Ehemaliger Worldcom-Chef vor Gericht
Ebbers fühlt sich unschuldig

Nach dem Bilanzbetrug des Telekom-Konzerns Worldcom muss sich nun der ehemalige Chef Bernard J. Ebbers im größten Insolvenzfall der US-Geschichte vor Gericht verantworten. Bei seinem ersten Gerichtsauftritt in dem Verfahren erklärte Ebbers sich jedoch für strafrechtlich nicht schuldig.

HB/dpa OKLAHOMA CITY. Ebbers' Erklärung vor dem Landesgericht in Oklahoma City war sein erster Gerichtsauftritt, seit der Bilanzbetrug des Telekom-Konzerns Worldcom in Höhe von elf Mrd. Dollar (zehn Mrd Euro) bekannt geworden war.

Ebbers (62) drohen bei einem Schuldspruch des Gerichts zehn Jahre Gefängnis und eine Strafe von 10 000 Dollar für jeden Betrugsvorwurf. Das berichtete das „Wall Street Journal“ am Donnerstag in seiner Onlineausgabe. Ebbers hinterlegte 50 000 Dollar Kaution.

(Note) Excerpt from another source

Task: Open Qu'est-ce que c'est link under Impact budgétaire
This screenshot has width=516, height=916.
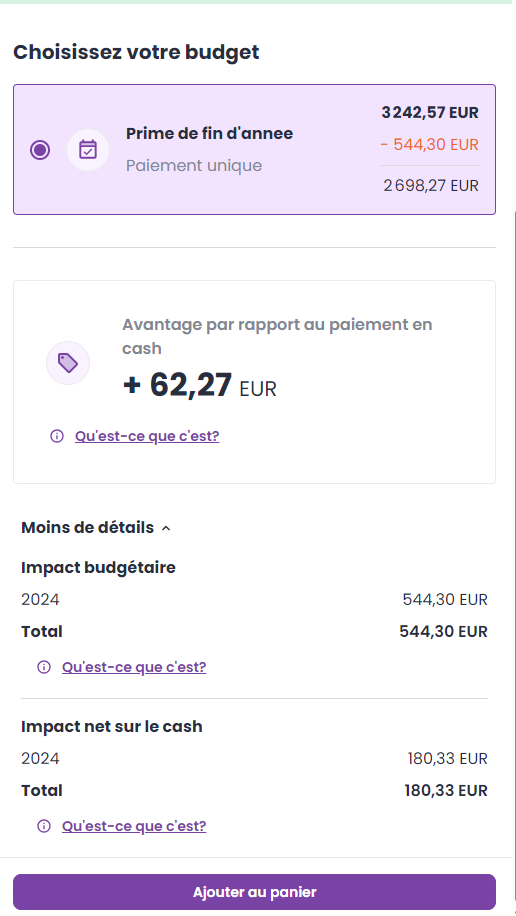Action: point(134,667)
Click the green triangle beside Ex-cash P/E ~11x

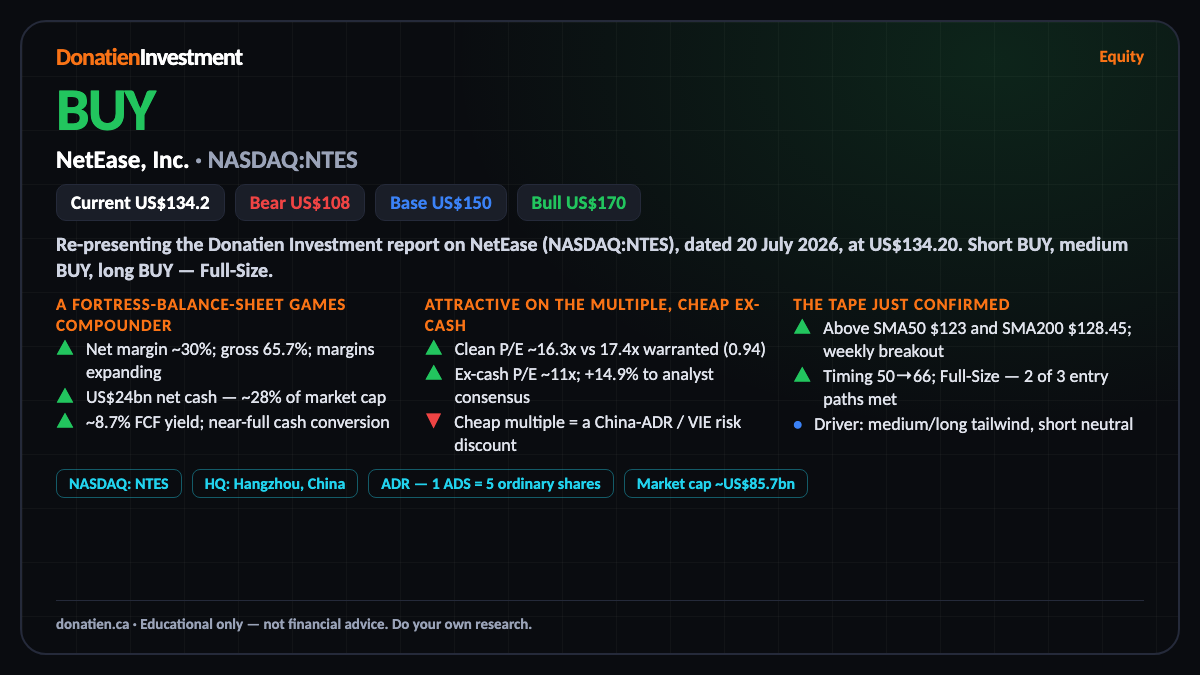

Worldcom, Ebbers und mehreren anderen ehemaligen Worldcom-Managern werden Verstöße gegen Wertpapiergesetze des US-Bundesstaates Oklahoma vorgeworfen. Es wurde eine Vorverfahrens-Anhörung für den 30. Oktober angesetzt.

Die Bundesstaatsanwaltschaft in New York und andere US-Behörden untersuchen den gigantischen Worldcom-Bilanzbetrug und Ebbers' Rolle darin seit mehr als einem Jahr. Es wurden jedoch bisher weder Worldcom noch Ebbers angeklagt. Der frühere Worldcom Finanzchef Scott Sullivan wurde hingegen des Betrugs bezichtigt; er hat sich nicht schuldig bekannt.

Worldcom firmiert inzwischen als MCI. Die Steuerbehörden von mindestens neun US-Staaten wollen nach Darstellung der Zeitung die MCI-Bücher und -Unterlagen prüfen. Sie wollen feststellen, ob das Unternehmen zu geringe Landessteuern gezahlt hat.